On February 1, 2010, in the Cathedral of Christ the Savior, “in consideration of the diligent service of the Church of God and in connection with his appointment as the Chancellor of the Moscow Patriarchate,” he was elevated to the rank of metropolitan.

He initiated the creation of two new dioceses on the territory of Mordovia:
To effectively manage a diocese, it should not have more than 150 parishes...By dividing Mordovia into three dioceses, we will solve our main problems. The new bishops will be able to work more consistently and carefully with the parishes.

On May 30, 2011, Holy Synod of the Russian Orthodox Church formed diocese the Ardatov and diocese of Krasnoslobodsk, which were separated from diocese of Saransk. At the same time, he was appointed temporary manager of the diocese of Ardatov, which he ruled until October 14, 2011. On October 6, 2011, he was appointed head of the newly formed Metropolitanate of Mordovia.

In 2013, he was relieved of his position as chairman of the awards commission under the Patriarch of Moscow and All Rus'.

On March 19, 2014, by decision of the Holy Synod the Russian Orthodox Church, he was determined to be the Metropolitan of St. Petersburg and Ladoga, the head of the Metropolitanate of St. Petersburg, with the temporary retention of the post of the Chancellor of the Moscow Patriarchate. A considerable number of priests from his previous place of ministry came to St. Petersburg with him. The discussion on this topic, which took place within the diocese, spilled into the public space in 2015 with the light hand of the then head of St. Isaac's Cathedral, Nikolai Burov.

He believed that there were not enough churches in St. Petersburg: while still Metropolitan of Mordovia, he said that the most appropriate figure was one church per thousand inhabitants, while in St. Petersburg “4 thousand people per church, and this is one of the worst indicators in the country". Therefore, new ones are being built under him, and there is a constant process of reclaiming former church premises. In 2014, at the time of appointment to St. Petersburg, the diocese had 198 parishes and 661 clergy; by February 2019, there were 271 parishes and 814 clergy.
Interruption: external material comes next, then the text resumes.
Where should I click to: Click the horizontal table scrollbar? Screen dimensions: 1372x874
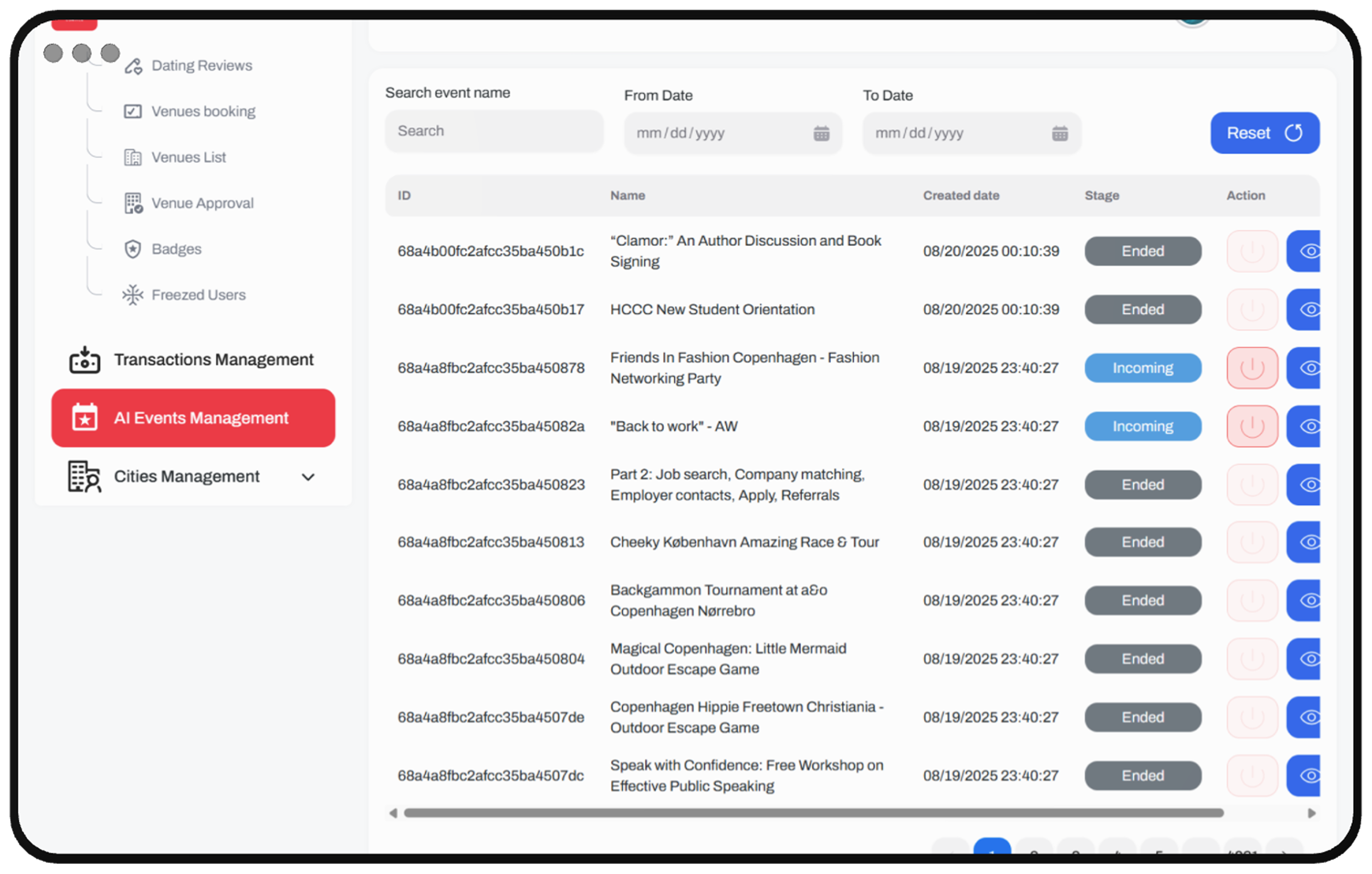coord(813,813)
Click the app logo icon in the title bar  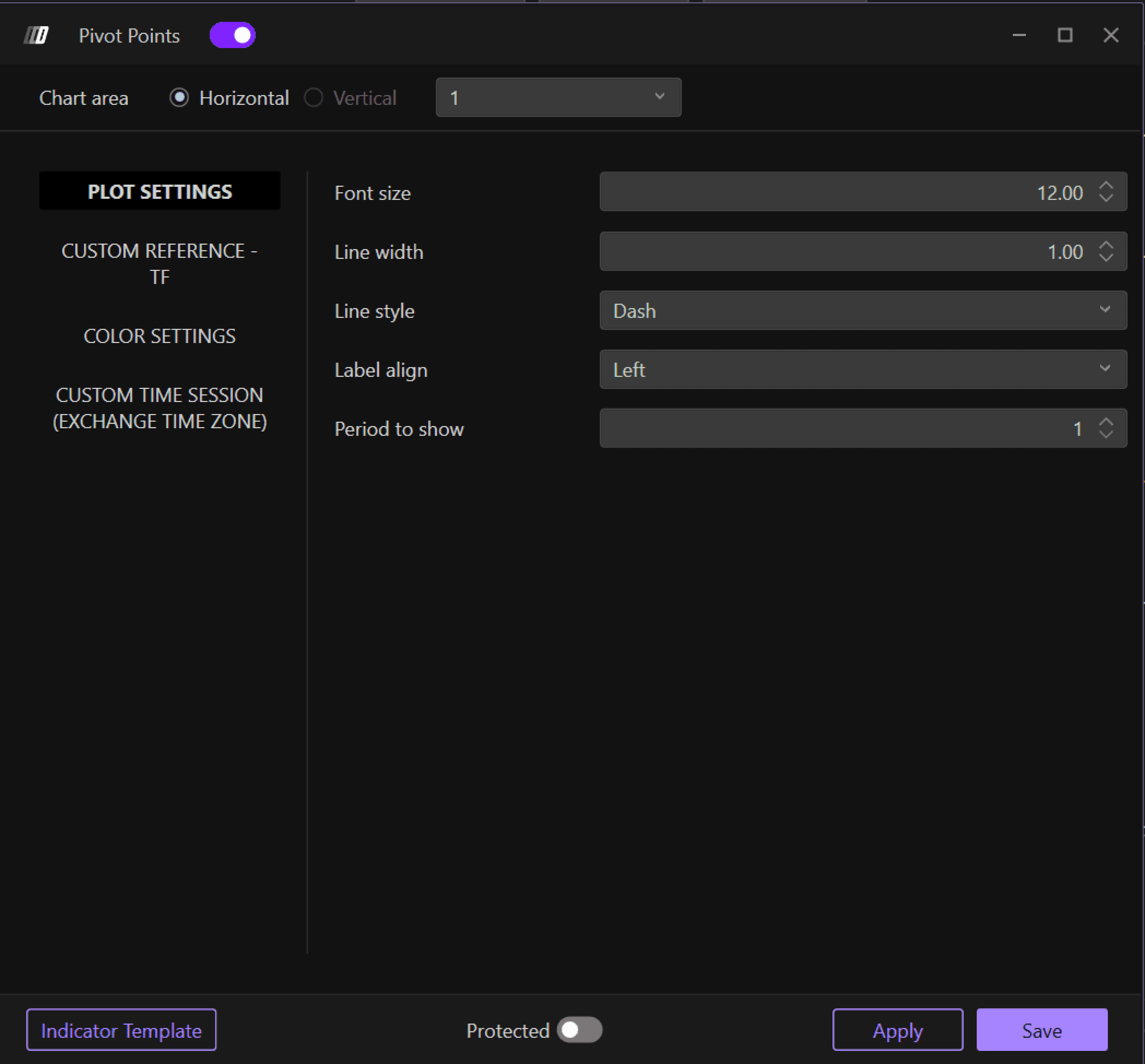[x=36, y=36]
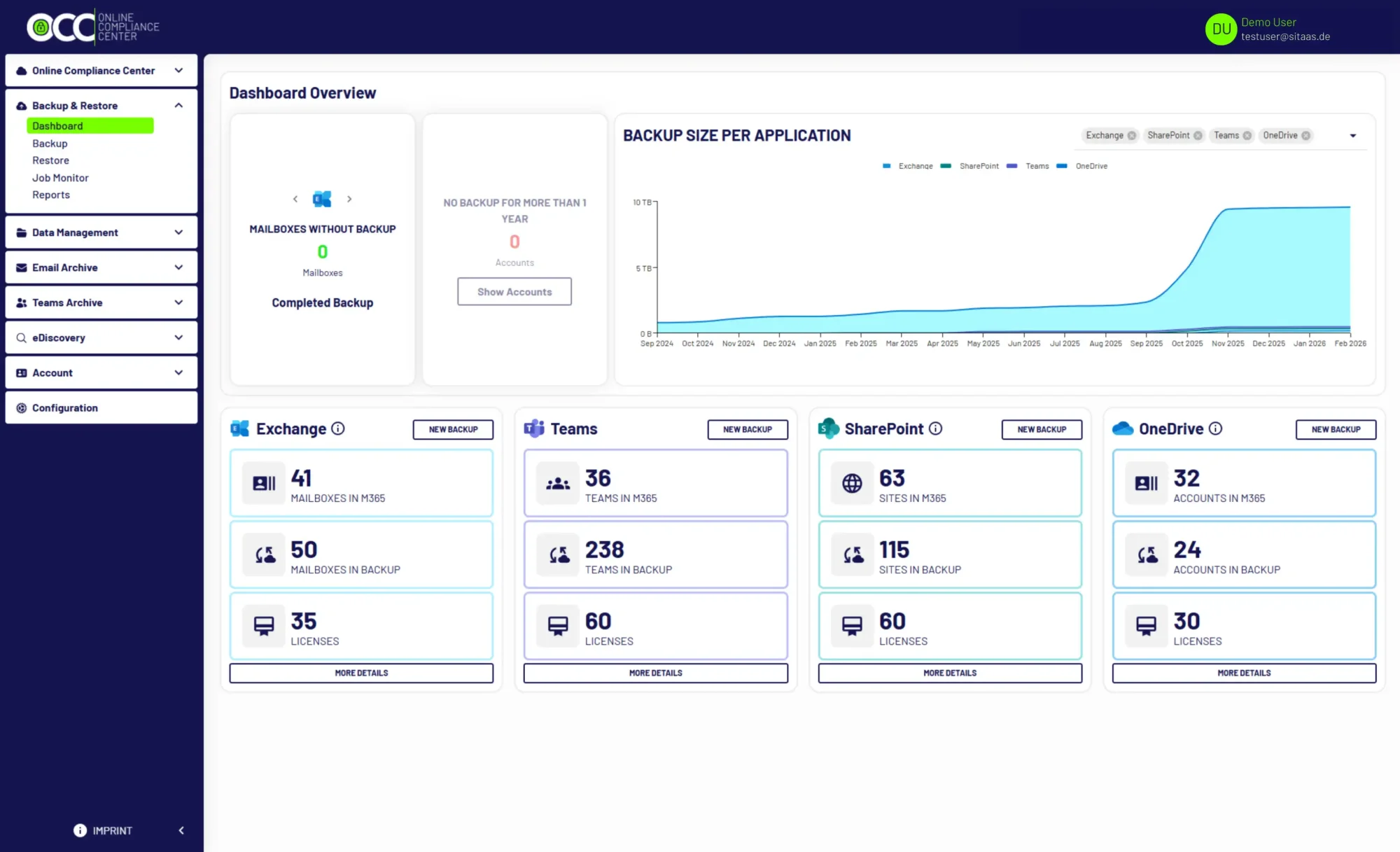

In 2015, he actively promoted the idea of transferring St. Isaac's Cathedral to the Russian Orthodox Church, and repeatedly sent letters to the Governor of Saint Petersburg, Georgy Poltavchenko and Prime Minister Dmitry Medvedev. He encountered opposition from the St. Petersburg public on this issue.

At the beginning of September 2018, against the backdrop of a general deterioration in Russian-Greek relations, it was reported that he was denied a visa for a pilgrimage trip to Greece, to Mount Athos.

On February 26, 2019, the Holy Synod granted the request of Metropolitan Barsanuphius to be relieved of his post as the Chancellor of the Moscow Patriarchate. According to Metropolitan Hilarion Alfeyev: "since he took the Diocese of Saint Petersburg, he had to work for two cities: he spent half the week in St. Petersburg, half the week in Moscow. This constant travel by plane or Sapsan, of course, was extremely tiring for the bishop. Therefore, he asked the Patriarch to relieve him from his post as the Chancellor".

On July 9 of the same year, he was also relieved of his duties as Secretary of the Inter-Council Presence.